Sunday, December 18, 2011

Should alcohol carry warnings?

Proposals for government-mandated health warnings on alcohol treat Australians as if they are too stupid to look after their own health, and are unlikely to work.

Alcohol is already taxed highly in an effort to discourage consumption, most children are taught about its harmful side-effects in school and we're bombarded with responsible drinking advertising, funded by our taxes.  So yet another message from the ''Nanny State'' about the evils of alcohol is unnecessary.

And the details of these proposals are ludicrous.

For example, in the Blewett Report handed to the Government in January this year, recommendation 27 suggested that pre-mixed drinks should ''comply with all general nutrition labelling requirements, including disclosure of a mandatory Nutrition Information Panel''.
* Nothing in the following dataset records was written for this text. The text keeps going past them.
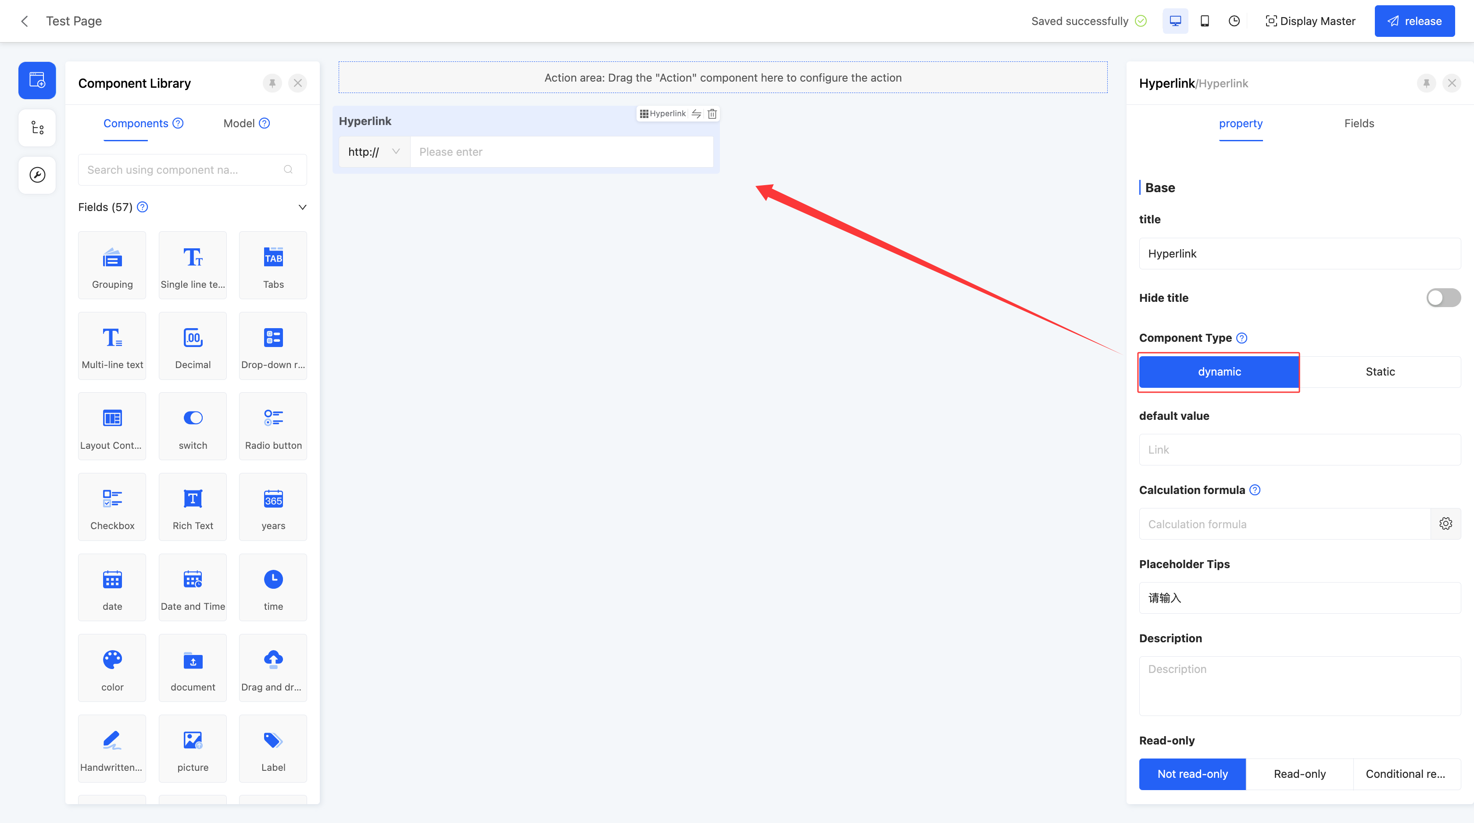This screenshot has height=823, width=1474.
Task: Open the history clock icon
Action: point(1234,21)
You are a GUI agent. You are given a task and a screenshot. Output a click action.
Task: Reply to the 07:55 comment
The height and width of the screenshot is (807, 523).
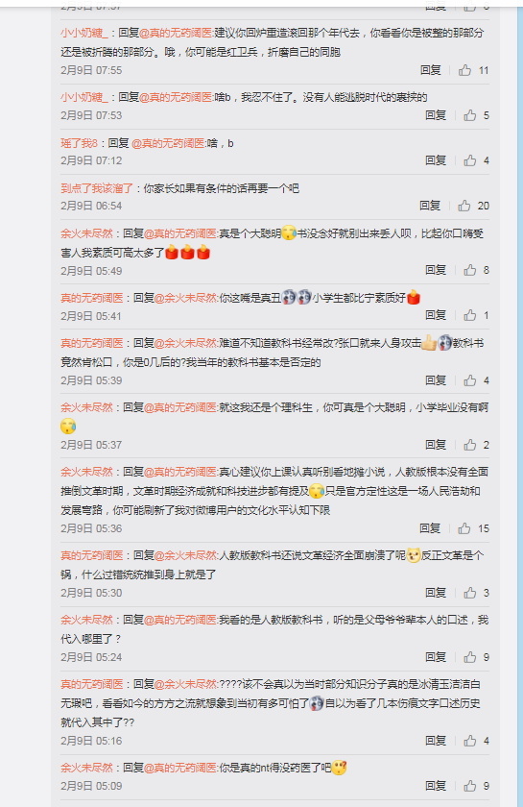431,70
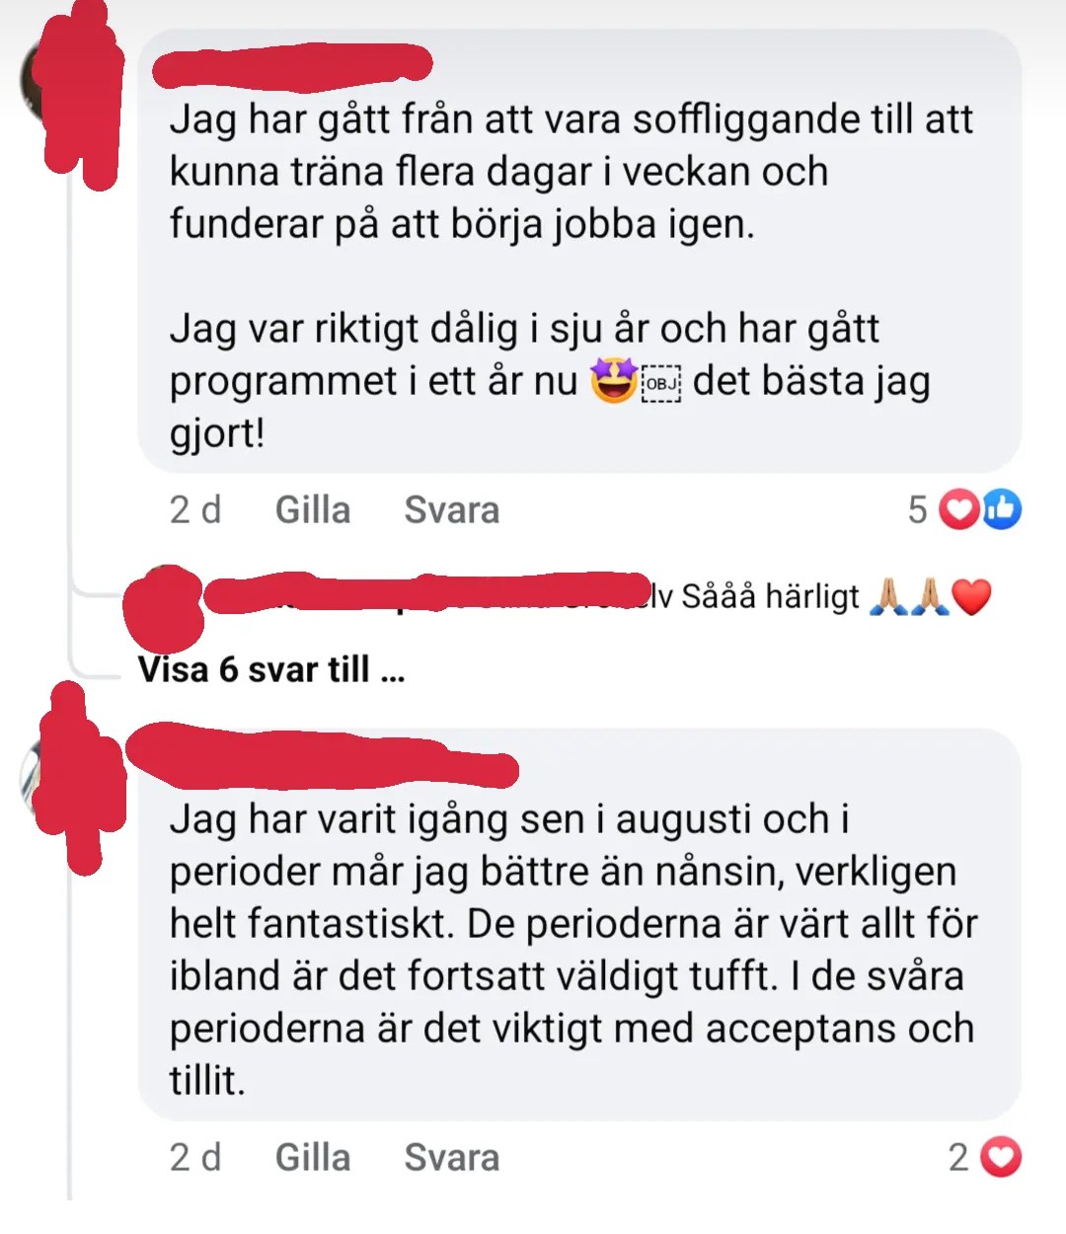Expand replies via 'Visa 6 svar till'
This screenshot has width=1066, height=1234.
click(x=271, y=669)
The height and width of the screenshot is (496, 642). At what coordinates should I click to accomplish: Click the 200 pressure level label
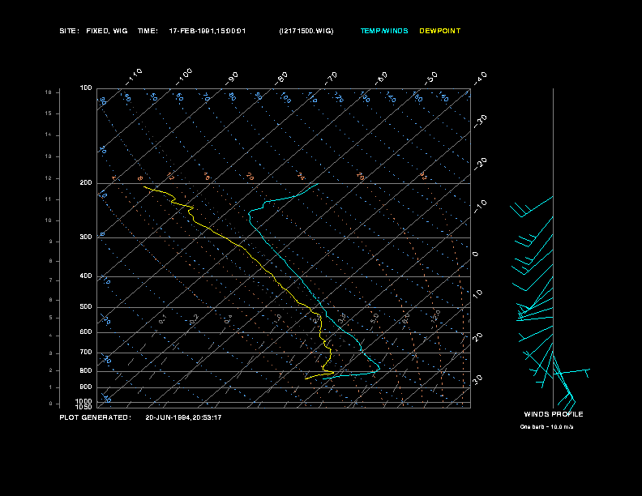click(86, 183)
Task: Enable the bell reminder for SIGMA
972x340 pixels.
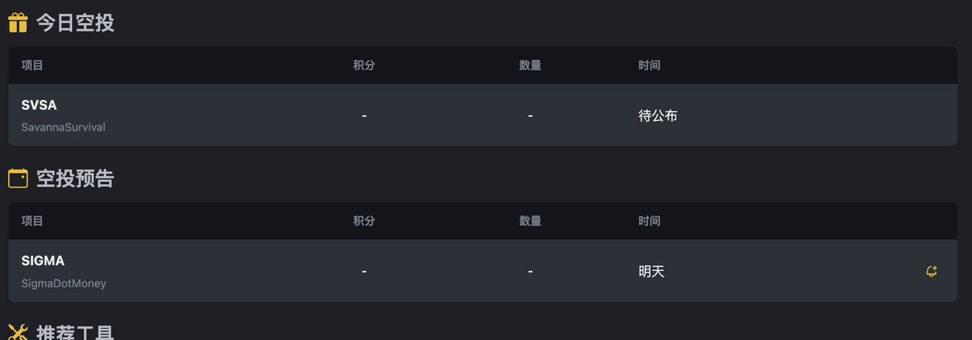Action: [x=931, y=272]
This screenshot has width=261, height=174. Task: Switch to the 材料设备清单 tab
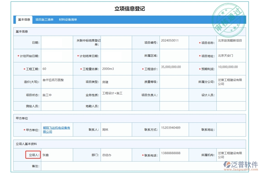coord(68,19)
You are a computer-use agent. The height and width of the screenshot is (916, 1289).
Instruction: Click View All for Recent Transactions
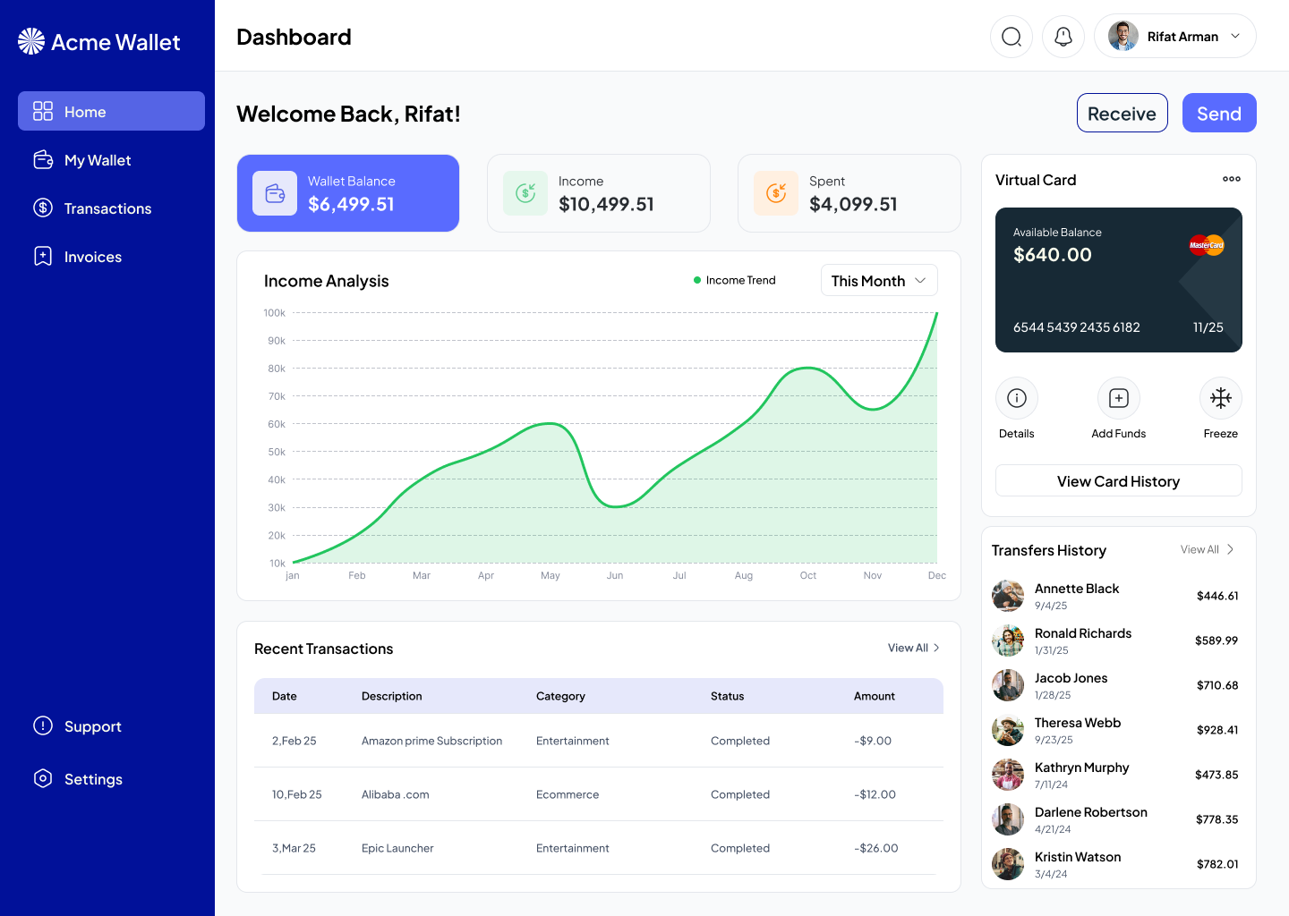(913, 648)
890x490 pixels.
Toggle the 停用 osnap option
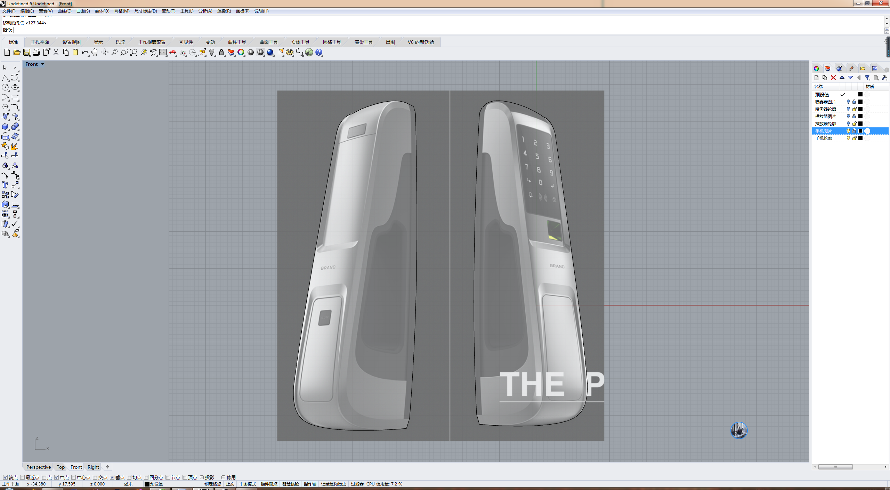(x=224, y=477)
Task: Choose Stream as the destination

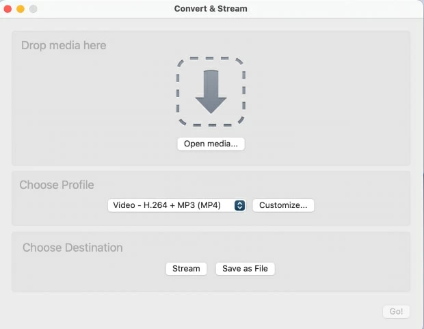Action: [x=186, y=269]
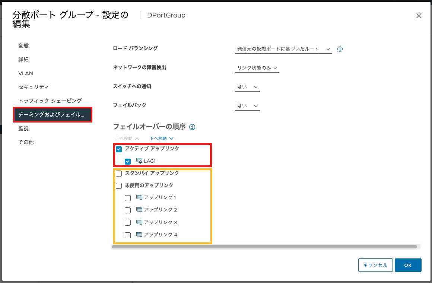Click the uplink icon beside アップリンク 3
The width and height of the screenshot is (432, 283).
pos(139,222)
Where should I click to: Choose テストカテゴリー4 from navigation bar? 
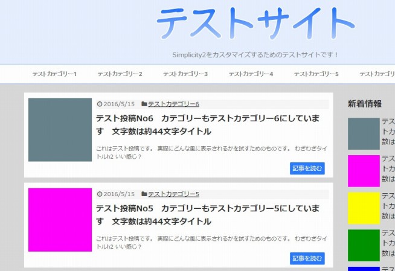(251, 74)
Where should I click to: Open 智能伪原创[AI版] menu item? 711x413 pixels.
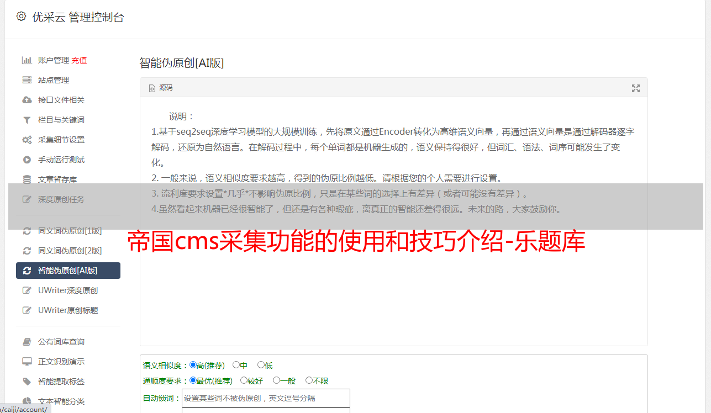[x=68, y=271]
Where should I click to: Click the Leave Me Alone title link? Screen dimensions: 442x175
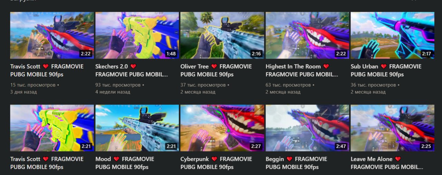387,163
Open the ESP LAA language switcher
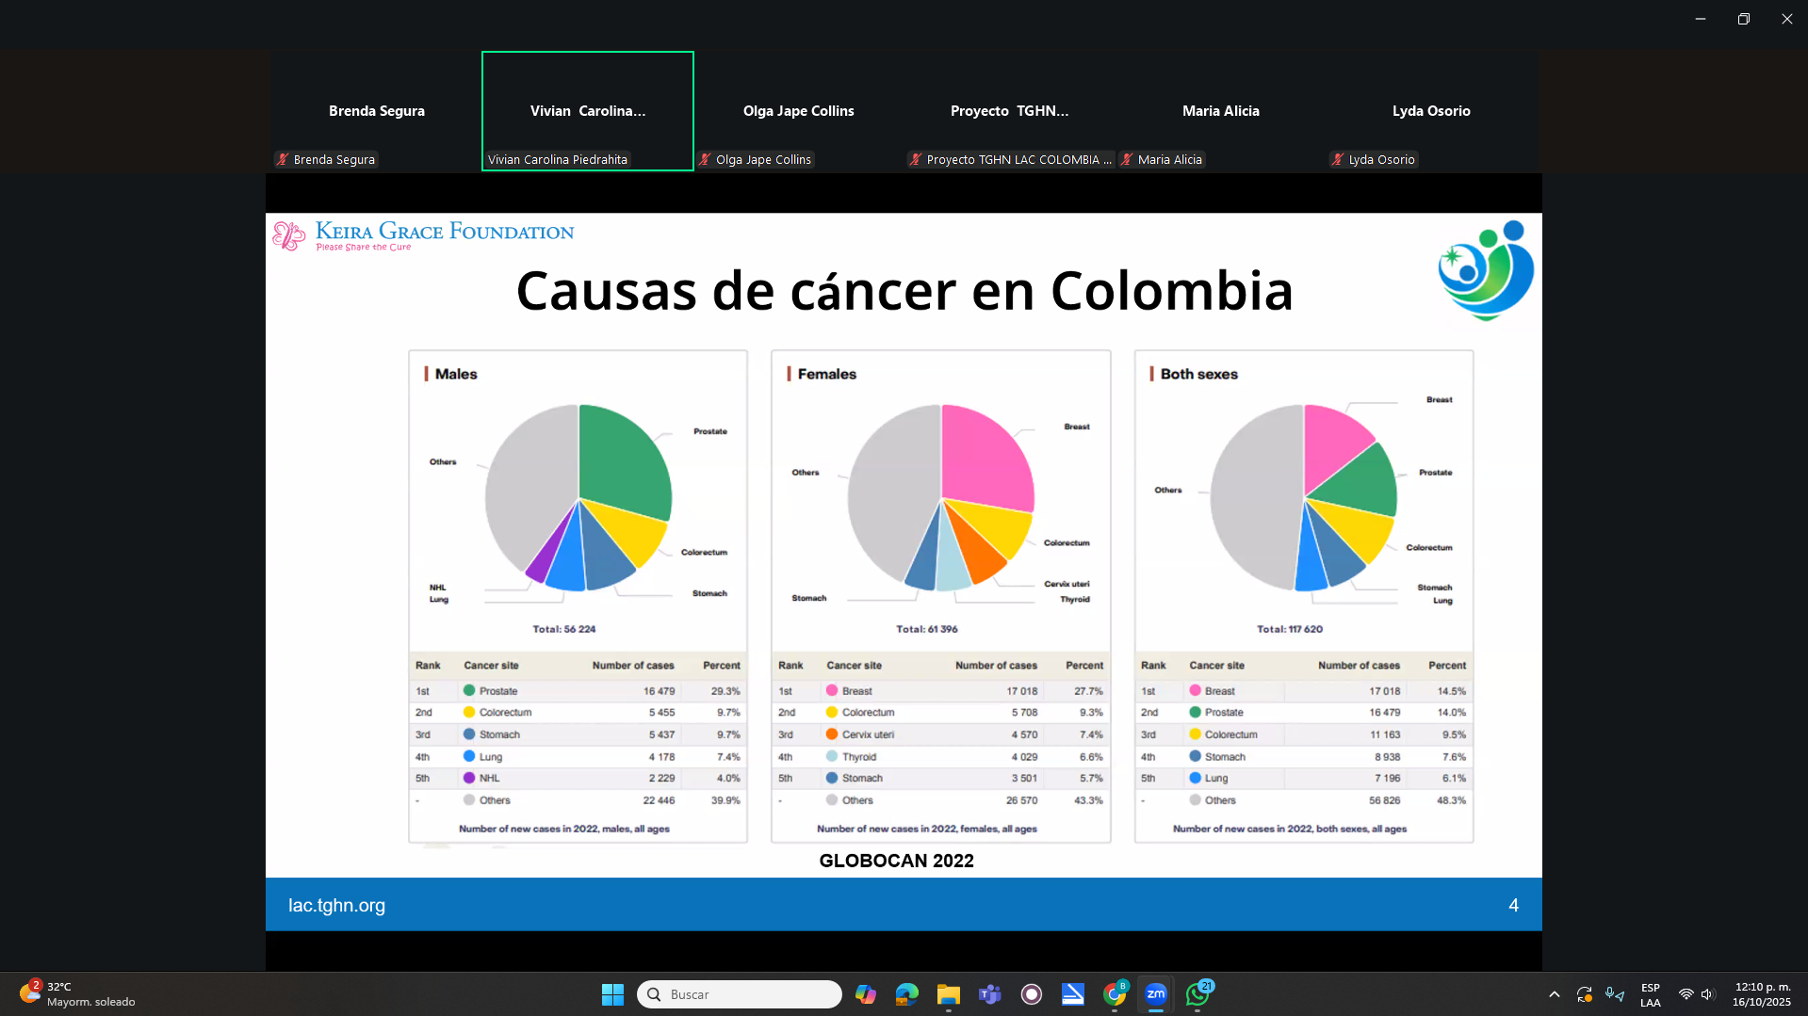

Is there one person in Australia who thinks that alcohol is nutritious and who would reconsider their purchase of that four-pack of sugary vodka because it had too many kilojoules?

There's no clearer evidence the public health lobby has gone completely off the rails than the proposal that government-mandated health warnings adorn everything from an alcopop to a bottle of Penfolds Grange.

As public health lecturer Dr Michael Keane argues, public health used to be about protecting people from the harmful activities of others.  Governments sensibly took action, for example, to prevent the pollution of our water supply.  But these new proposals are not about protecting us from each other, but advocate laws that seek to protect us from ourselves.

It's firmly from the ''government knows best'' school of policy.  It stems from an outdated notion that a group of experts is better placed to judge what is good for us than we are.

Of course, advocates of this world view are careful to couch their arguments in more sympathetic terms.

We're told that alcohol warning labels are necessary to protect children, particularly during pregnancy, as if parents are too dumb and careless to exercise caution when starting a family.

Mothers and fathers who don't care about the risks of alcohol consumption to their kids are not going to change their behaviour because of a warning label.  No law can protect children against bad parenting.

And just as we have seen with tobacco, what seems like an innocuous proposal at first to help ''inform the public'' or to ''protect children'' almost always subsequently morphs into something much more draconian and oppressive.

Australians aren't stupid.  Most of us know how to enjoy a drink or two without harming our health.  And those who don't won't change because of a government warning label.